View Full Version : Preferred MLK Speech
cerberus
01-16-2008, 09:12 PM
The MLK "I Have a Dream" speech is usually thrashed about on or near MLK Day. I prefer the "Letter from Birmingham Jail", myself.
Anyone else?
Nzinga, Seated
01-16-2008, 11:18 PM
The MLK "I Have a Dream" speech is usually thrashed about on or near MLK Day. I prefer the "Letter from Birmingham Jail", myself.
Anyone else?
What that letter lacks in the charisma and style of "I Have a Dream", I think it makes up for in sheer brilliance.
He makes the statement that he has no tolerance for people that that prefer a negative peace (a state of little or no tension) to a positive peace (which is a state of righteousness and and justice). That really struck me as quite a genius thing to notice, because so many people don't realize the importance of that huge difference, which may seem at first glance to be a subtle difference.
I think I agree with you that it was the better 'speech'.
tesseract
01-16-2008, 11:23 PM
Both wonderful speeches. I also like Give Us the Ballot.
An excerpt:
Give us the ballot, and we will no longer have to worry the federal government about our basic rights.
Give us the ballot (Yes), and we will no longer plead to the federal government for passage of an anti-lynching law; we will by the power of our vote write the law on the statute books of the South (All right) and bring an end to the dastardly acts of the hooded perpetrators of violence.
Give us the ballot (Give us the ballot), and we will transform the salient misdeeds of bloodthirsty mobs (Yeah) into the calculated good deeds of orderly citizens.
Give us the ballot (Give us the ballot), and we will fill our legislative halls with men of goodwill (All right now) and send to the sacred halls of Congress men who will not sign a "Southern Manifesto" because of their devotion to the manifesto of justice. (Tell 'em about it)
Give us the ballot (Yeah), and we will place judges on the benches of the South who will do justly and love mercy (Yeah), and we will place at the head of the southern states governors who will, who have felt not only the tang of the human, but the glow of the Divine.
Give us the ballot (Yes), and we will quietly and nonviolently, without rancor or bitterness, implement the Supreme Court's decision of May seventeenth, 1954. (That's right)
Nzinga, Seated
01-16-2008, 11:45 PM
Both wonderful speeches. I also like Give Us the Ballot.
Yeah. That does have a nice rhythm, doesn't it? I mean, just reading it, it does. I had never come across that before.
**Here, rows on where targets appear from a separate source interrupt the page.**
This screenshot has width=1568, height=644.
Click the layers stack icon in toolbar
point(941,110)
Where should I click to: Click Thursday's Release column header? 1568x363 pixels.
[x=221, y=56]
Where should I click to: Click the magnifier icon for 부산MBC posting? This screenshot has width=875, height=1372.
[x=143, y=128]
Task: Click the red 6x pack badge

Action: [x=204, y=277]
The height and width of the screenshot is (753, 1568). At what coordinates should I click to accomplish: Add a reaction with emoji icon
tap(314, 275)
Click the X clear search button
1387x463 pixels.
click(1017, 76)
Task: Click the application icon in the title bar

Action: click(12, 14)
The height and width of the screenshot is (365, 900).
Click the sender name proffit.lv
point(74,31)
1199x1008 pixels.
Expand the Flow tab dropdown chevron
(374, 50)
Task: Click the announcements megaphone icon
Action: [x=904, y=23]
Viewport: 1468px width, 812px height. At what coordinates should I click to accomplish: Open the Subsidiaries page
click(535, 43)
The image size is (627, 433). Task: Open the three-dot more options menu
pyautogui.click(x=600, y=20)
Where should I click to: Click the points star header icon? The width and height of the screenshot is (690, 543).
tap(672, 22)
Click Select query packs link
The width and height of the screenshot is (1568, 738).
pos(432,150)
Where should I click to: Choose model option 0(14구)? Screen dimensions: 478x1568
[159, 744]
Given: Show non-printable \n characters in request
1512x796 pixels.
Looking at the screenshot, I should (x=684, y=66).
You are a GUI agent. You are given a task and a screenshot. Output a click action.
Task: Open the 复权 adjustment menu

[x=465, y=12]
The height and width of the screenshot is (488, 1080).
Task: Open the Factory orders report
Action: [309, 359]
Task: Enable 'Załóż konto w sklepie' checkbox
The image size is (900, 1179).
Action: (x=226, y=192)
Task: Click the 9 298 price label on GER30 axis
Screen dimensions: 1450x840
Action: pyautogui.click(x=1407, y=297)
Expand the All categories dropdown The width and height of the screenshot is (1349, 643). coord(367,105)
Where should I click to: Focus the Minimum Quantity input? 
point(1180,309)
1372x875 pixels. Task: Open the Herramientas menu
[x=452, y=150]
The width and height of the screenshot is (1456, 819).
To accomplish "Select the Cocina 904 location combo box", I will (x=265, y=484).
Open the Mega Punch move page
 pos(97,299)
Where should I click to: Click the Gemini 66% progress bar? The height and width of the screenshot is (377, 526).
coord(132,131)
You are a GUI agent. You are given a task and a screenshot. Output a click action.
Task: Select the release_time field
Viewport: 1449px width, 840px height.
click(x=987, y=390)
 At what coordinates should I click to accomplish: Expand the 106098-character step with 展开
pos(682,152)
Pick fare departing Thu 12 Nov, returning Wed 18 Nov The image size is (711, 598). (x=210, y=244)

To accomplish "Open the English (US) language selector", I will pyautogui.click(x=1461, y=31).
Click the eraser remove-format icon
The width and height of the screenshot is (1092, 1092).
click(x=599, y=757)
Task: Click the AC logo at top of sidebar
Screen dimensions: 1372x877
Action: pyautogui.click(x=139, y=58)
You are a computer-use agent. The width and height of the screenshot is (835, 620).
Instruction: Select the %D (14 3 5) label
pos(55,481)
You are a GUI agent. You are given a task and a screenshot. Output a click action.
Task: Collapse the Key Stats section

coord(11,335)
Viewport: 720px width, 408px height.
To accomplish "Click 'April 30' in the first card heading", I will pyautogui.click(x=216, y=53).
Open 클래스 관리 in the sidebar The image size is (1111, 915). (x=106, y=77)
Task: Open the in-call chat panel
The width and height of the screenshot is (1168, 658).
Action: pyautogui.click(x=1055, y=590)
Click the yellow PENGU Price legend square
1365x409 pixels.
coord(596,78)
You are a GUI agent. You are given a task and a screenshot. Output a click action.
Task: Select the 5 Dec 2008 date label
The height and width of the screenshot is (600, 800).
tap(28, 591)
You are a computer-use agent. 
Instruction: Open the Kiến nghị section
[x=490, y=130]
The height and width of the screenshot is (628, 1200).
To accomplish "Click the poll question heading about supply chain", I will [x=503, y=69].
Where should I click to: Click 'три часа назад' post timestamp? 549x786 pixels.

Thanks for that.
waits
01-17-2008, 10:24 AM
Delivered the night before his death:
Well, I don't know what will happen now. We've got some difficult days ahead. But it really doesn't matter with me now, because I've been to the mountaintop.
And I don't mind.
Like anybody, I would like to live a long life. Longevity has its place. But I'm not concerned about that now. I just want to do God's will. And He's allowed me to go up to the mountain. And I've looked over. And I've seen the Promised Land. I may not get there with you. But I want you to know tonight, that we, as a people, will get to the promised land!
Ceejaytee
01-17-2008, 10:44 AM
I like his Nobel Prize (http://www.nobelprizes.com/nobel/peace/MLK-nobel.html) speech. I keep a copy of it that I post on my door at work because (until this year) we didn't get the day off. The part I post is this:
I accept this award today with an abiding faith in America and an audacious faith in the future of mankind. I refuse to accept despair as the final response to the ambiguities of history. I refuse to accept the idea that the "isness" of man's present nature makes him morally incapable of reaching up for the eternal "oughtness" that forever confronts him.
I refuse to accept the idea that man is mere flotsom and jetsom in the river of life unable to influence the unfolding events which surround him. I refuse to accept the view that mankind is so tragically bound to the starless midnight of racism and war that the bright daybreak of peace and brotherhood can never become a reality.
I refuse to accept the cynical notion that nation after nation must spiral down a militaristic stairway into the hell of thermonuclear destruction. I believe that unarmed truth and unconditional love will have the final word in reality. This is why right temporarily defeated is stronger than evil triumphant.
I believe that even amid today's motor bursts and whining bullets, there is still hope for a brighter tomorrow. I believe that wounded justice, lying prostrate on the blood flowing streets of our nations, can be lifted from this dust of shame to reign supreme among the children of men.
I have the audacity to believe that peoples everywhere can have three meals a day for their bodies, education and culture for their minds, and dignity, equality and freedom for their spirits. I believe that what self centered men have torn down, men other centered can build up. I still believe that one day mankind will bow before the altars of God and be crowned triumphant over war and bloodshed, and nonviolent redemptive goodwill will proclaim the rule of the land.
"And the lion and the lamb shall lie down together and every man shall sit under his own vine and fig tree and none shall be afraid."
I still believe that we shall overcome.